Mitteilungen - Bauen und Vergabe

StGB NRW-Mitteilung 253/2017 vom 28.02.2017

EuGH zu grenzüberschreitendem Interesse bei Unterschwellenvergabe

Der EuGH hat mit Urteil vom 06.10.2016 (Rs. C-318/15) entschieden, dass auch Vergaben im Unterschwellenbereich den allgemeinen Grundsätzen des AEU-Vertrags unterliegen, sofern an dem Auftrag ein eindeutiges grenzüberschreitendes Interesse besteht. Ein solches Interesse muss sich positiv aus einer konkreten Beurteilung der Umstände des fraglichen Auftrags ergeben. 

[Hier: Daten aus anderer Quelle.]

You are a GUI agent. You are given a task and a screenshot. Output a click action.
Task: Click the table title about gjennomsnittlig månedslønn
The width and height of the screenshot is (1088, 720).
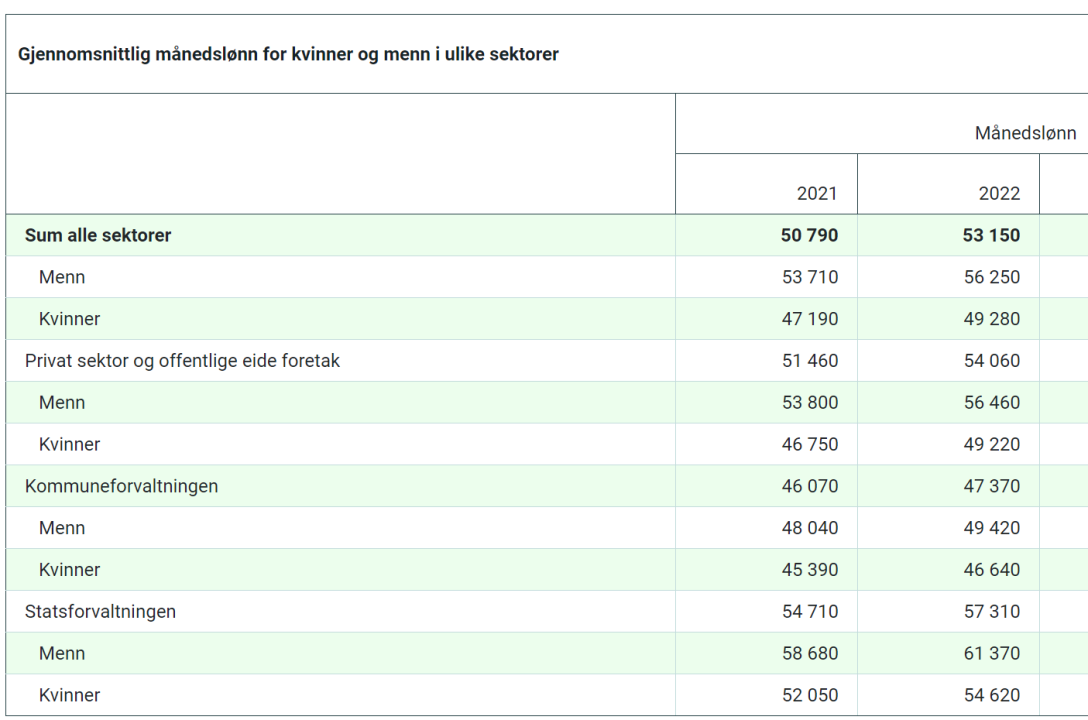(288, 54)
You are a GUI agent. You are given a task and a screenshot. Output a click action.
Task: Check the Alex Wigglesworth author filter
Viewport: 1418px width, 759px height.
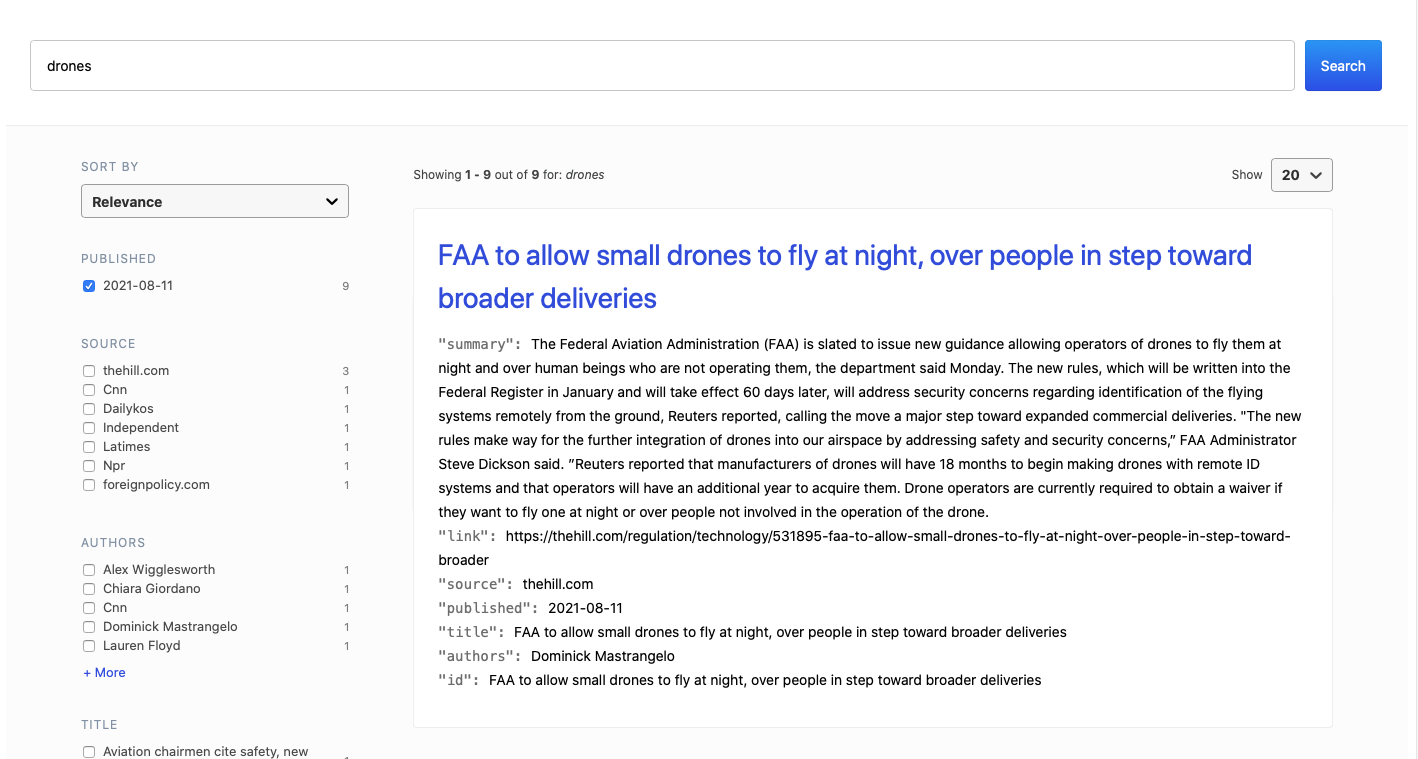point(89,569)
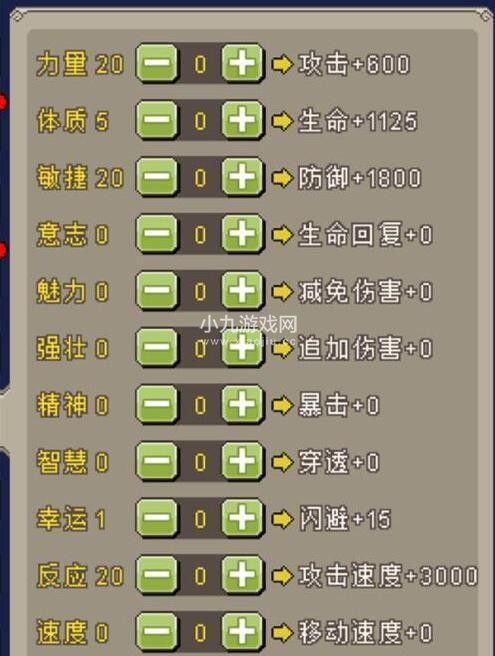Increase 力量 with the plus button
495x656 pixels.
point(242,63)
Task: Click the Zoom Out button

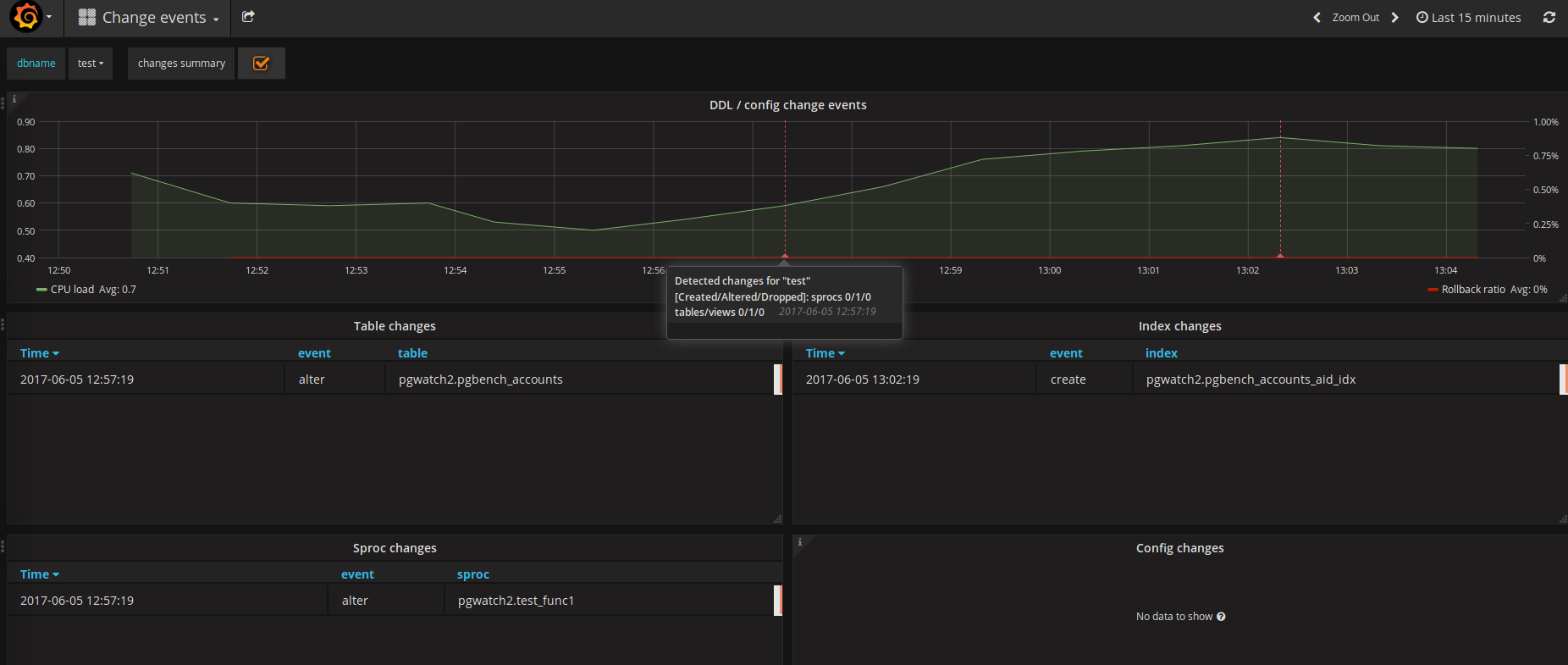Action: (x=1355, y=18)
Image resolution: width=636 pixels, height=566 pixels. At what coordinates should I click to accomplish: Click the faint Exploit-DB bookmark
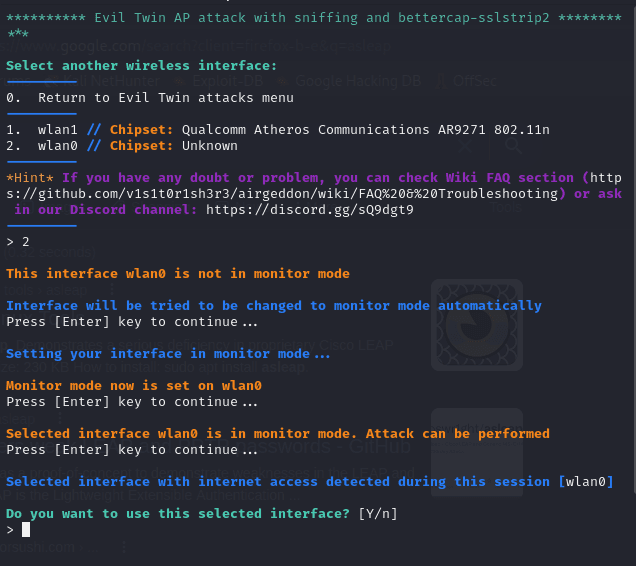pyautogui.click(x=220, y=81)
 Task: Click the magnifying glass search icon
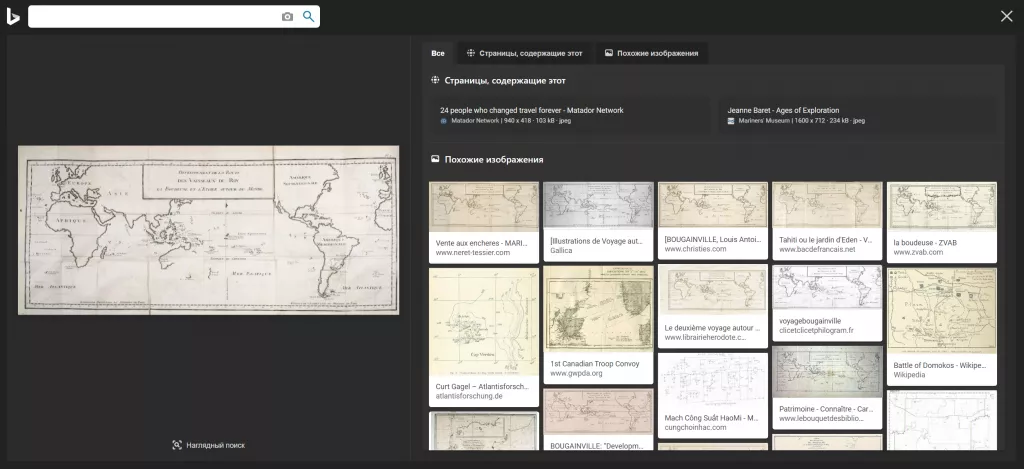(309, 16)
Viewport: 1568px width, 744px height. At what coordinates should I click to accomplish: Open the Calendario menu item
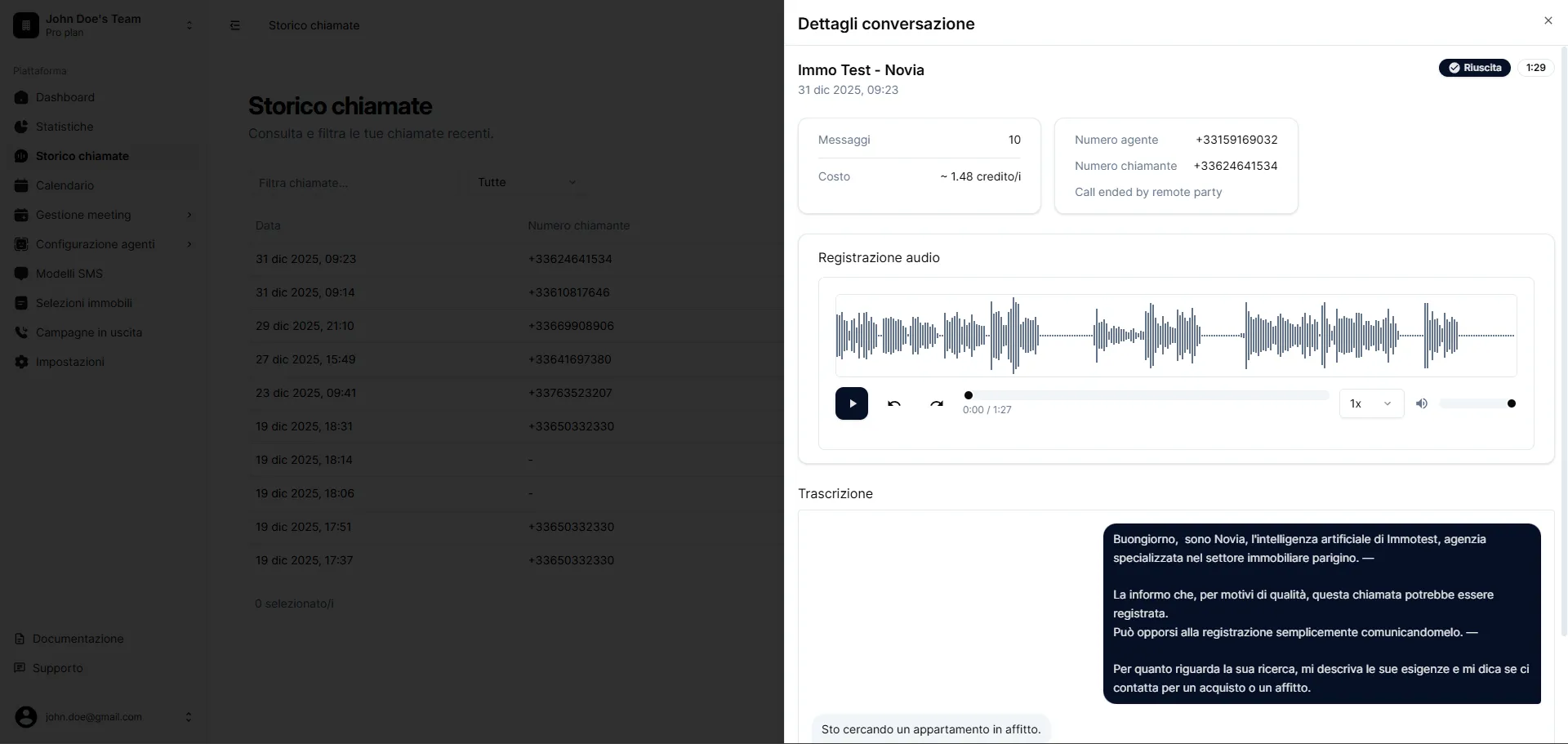(x=65, y=185)
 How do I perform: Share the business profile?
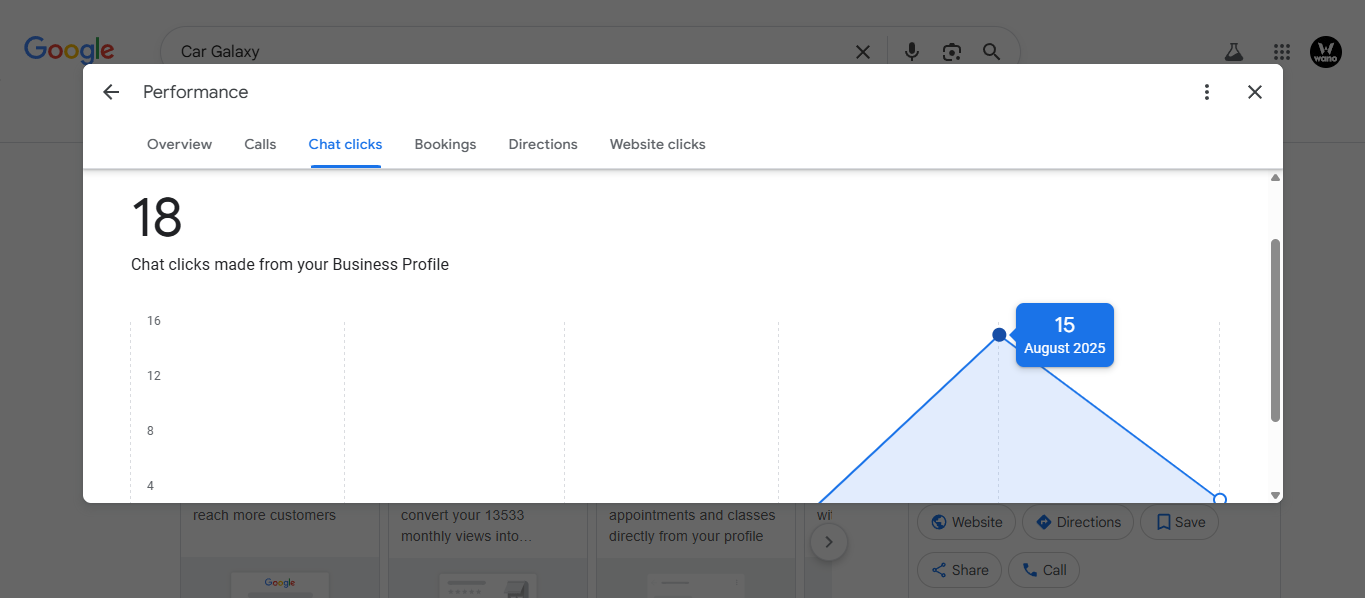pos(959,570)

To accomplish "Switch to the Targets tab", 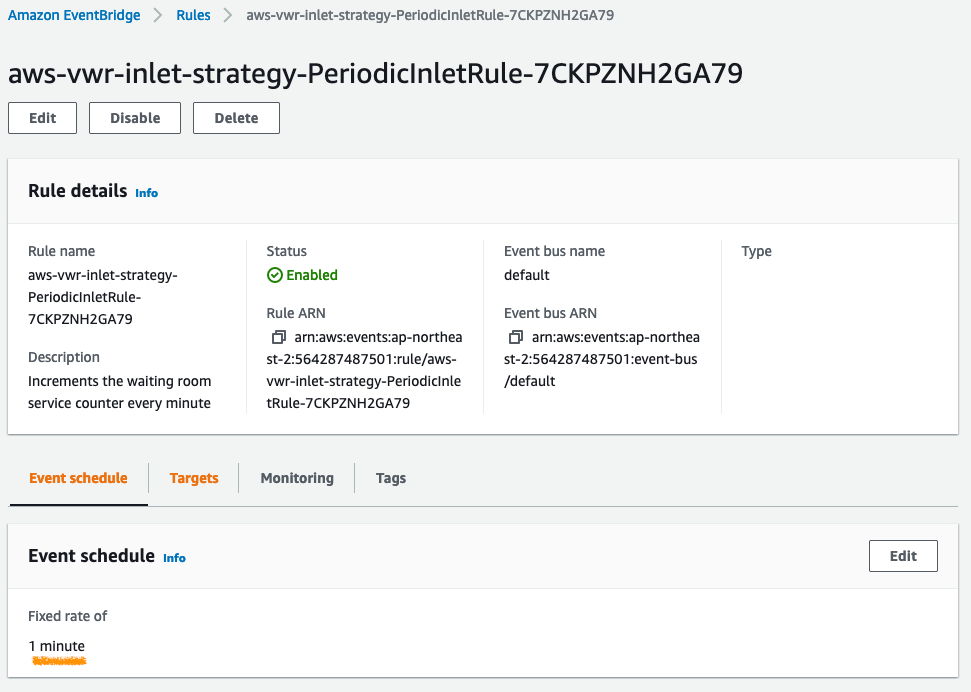I will [x=194, y=478].
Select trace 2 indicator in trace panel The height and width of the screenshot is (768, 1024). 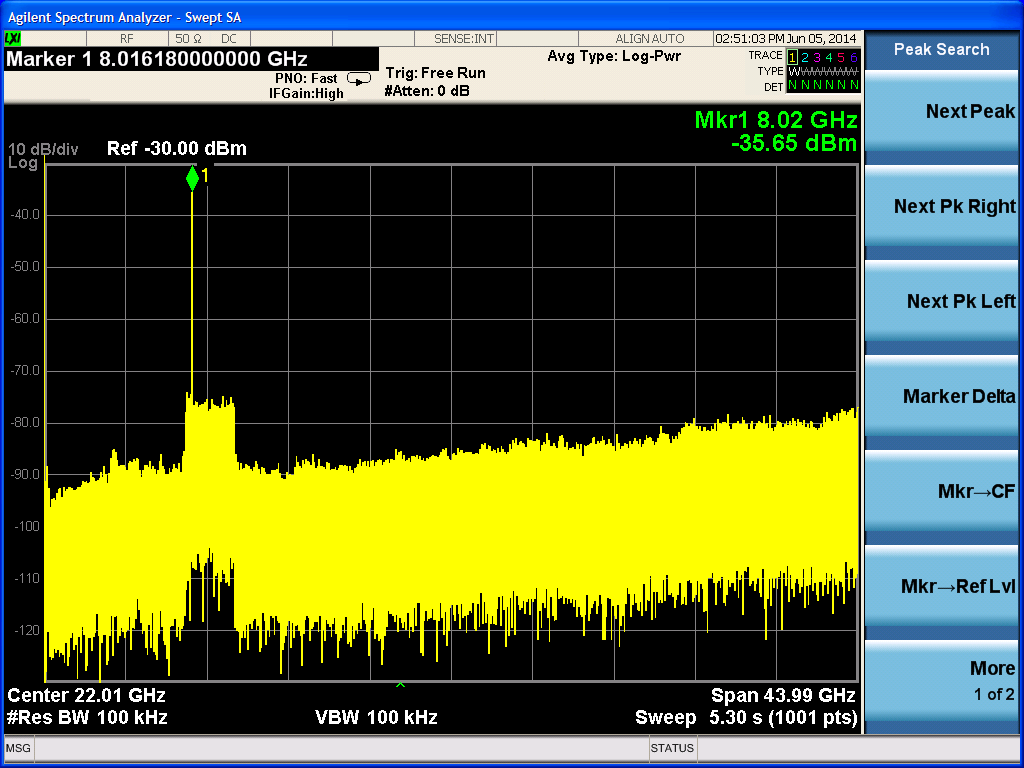[806, 57]
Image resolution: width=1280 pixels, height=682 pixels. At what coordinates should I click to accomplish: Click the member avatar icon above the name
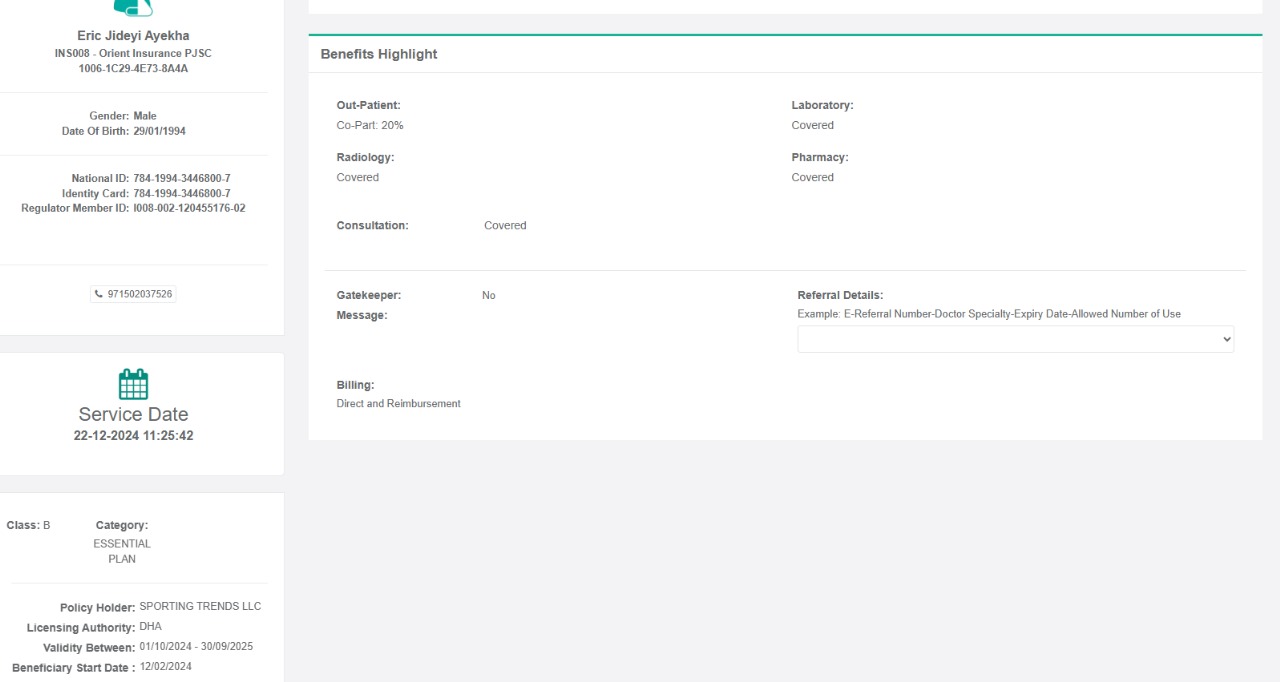coord(133,8)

Im zugrunde liegenden Fall hatte ein öffentlicher Auftraggeber die Vergabe von Bauleistungen mit einem Auftragswert i.H.v. rund 1,16 Mio. Euro beabsichtigt. Er führte das Vergabeverfahren nach Maßgabe der nationalen Vorschriften für die Vergabe von Aufträgen unterhalb der EU-Schwellenwerte durch. Danach kann der Auftraggeber Angebote ab Erreichen eines bestimmten prozentualen Preisabschlags wegen Unauskömmlichkeit automatisch von der Ausschreibung ausschließen.

Ein Bieter reichte dagegen Klage beim zuständigen Verwaltungsgericht ein. Das Gericht vertrat die Auffassung, dass der nationalen Regelung des automatischen Ausschlusses von ungewöhnlich niedrigen Angeboten die Grundsätze der Gleichbehandlung und der Verhältnismäßigkeit entgegenstehen könnten, sofern der zu vergebende Bauauftrag ein grenzüberschreitendes Interesse aufweist. Es legte diese Frage dem EuGH vor und wies darauf hin, dass sich ein grenzüberschreitendes Interesse am Auftrag zumindest nicht ausschließen lasse, da der Ort der Leistungserbringung weniger als 200 km von der Grenze zum nächstgelegenen EU-Mitgliedstaat entfernt liege. 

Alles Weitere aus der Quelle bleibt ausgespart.